**Records to use**.
+---+
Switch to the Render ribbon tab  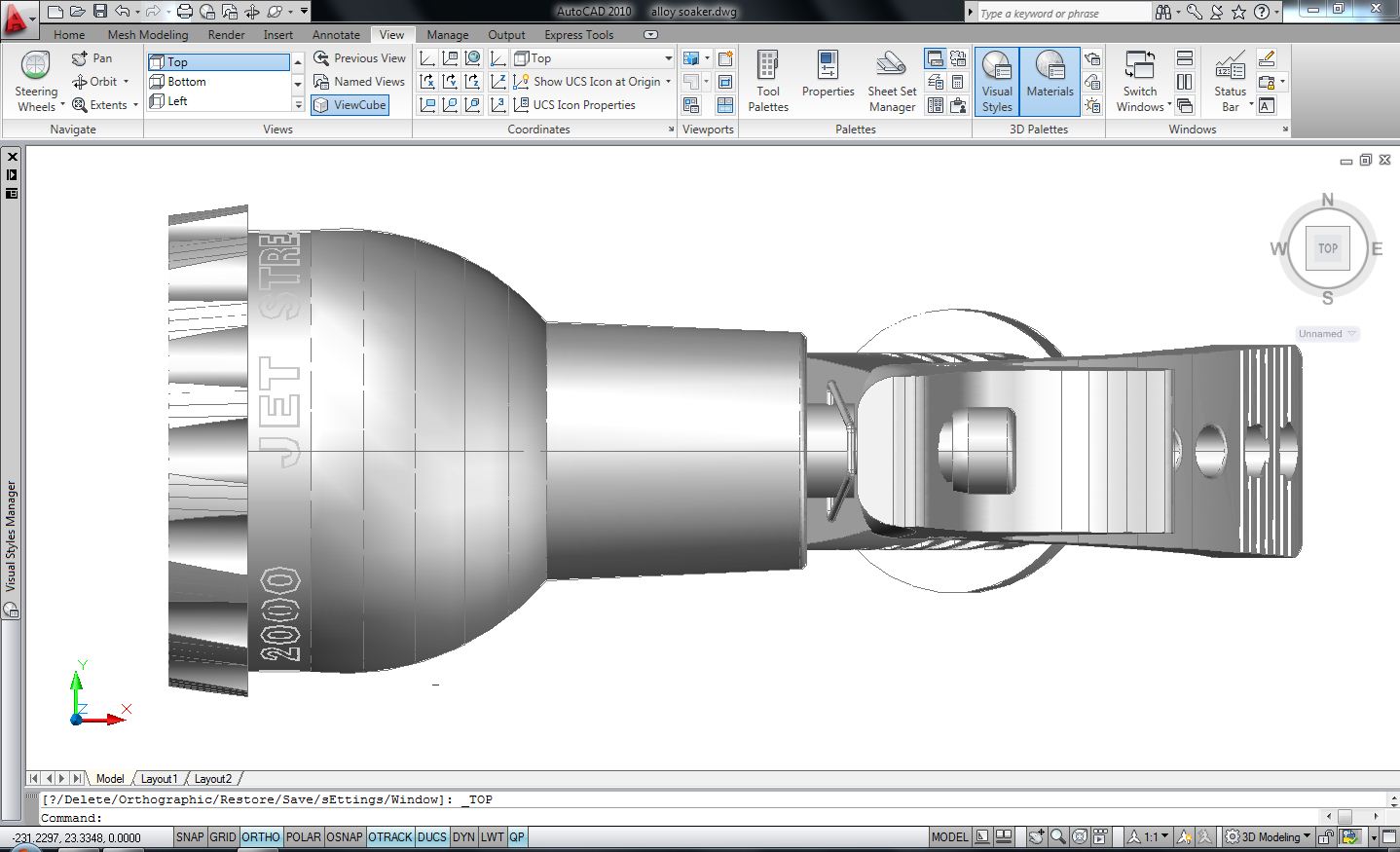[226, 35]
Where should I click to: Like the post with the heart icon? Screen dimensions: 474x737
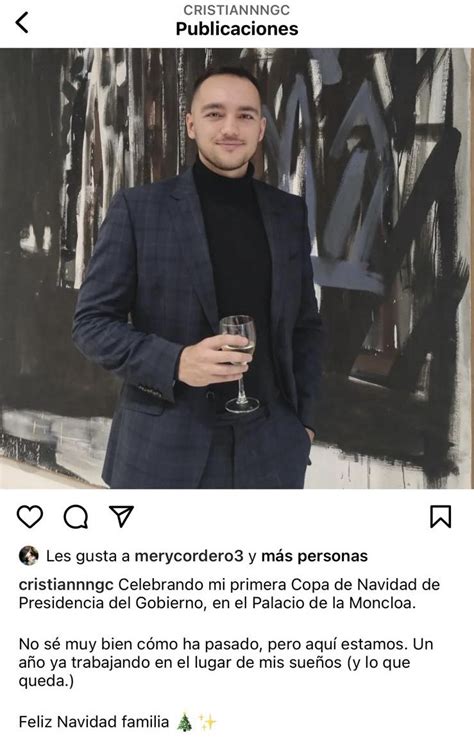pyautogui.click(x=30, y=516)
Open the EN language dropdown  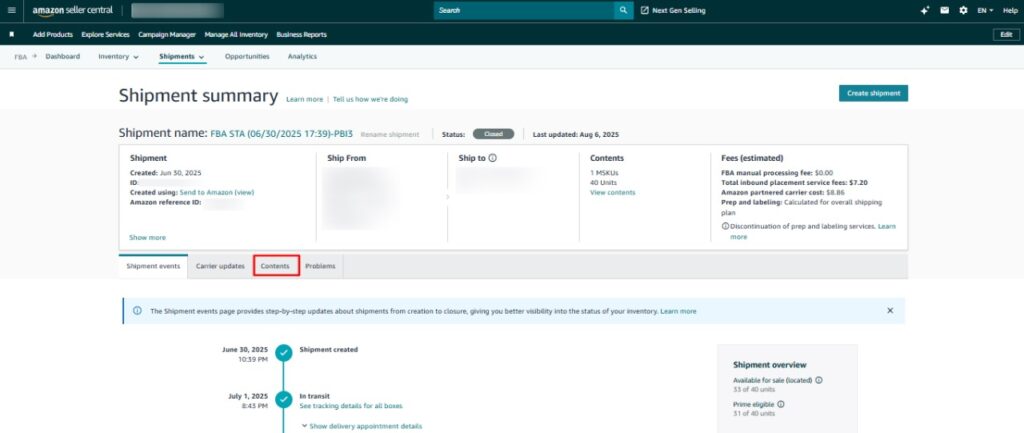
+---+
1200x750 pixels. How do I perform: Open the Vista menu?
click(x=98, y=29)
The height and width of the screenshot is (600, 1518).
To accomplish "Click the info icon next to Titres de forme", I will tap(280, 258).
+---+
**Stated problem**.
List each line in the records above that contains the string "icon". Case matters.

**Problem solution**.
Where should I click to: Like the post with the heart icon? Screen dimensions: 474x737
To accomplish "Click the info icon next to Titres de forme", I will tap(280, 258).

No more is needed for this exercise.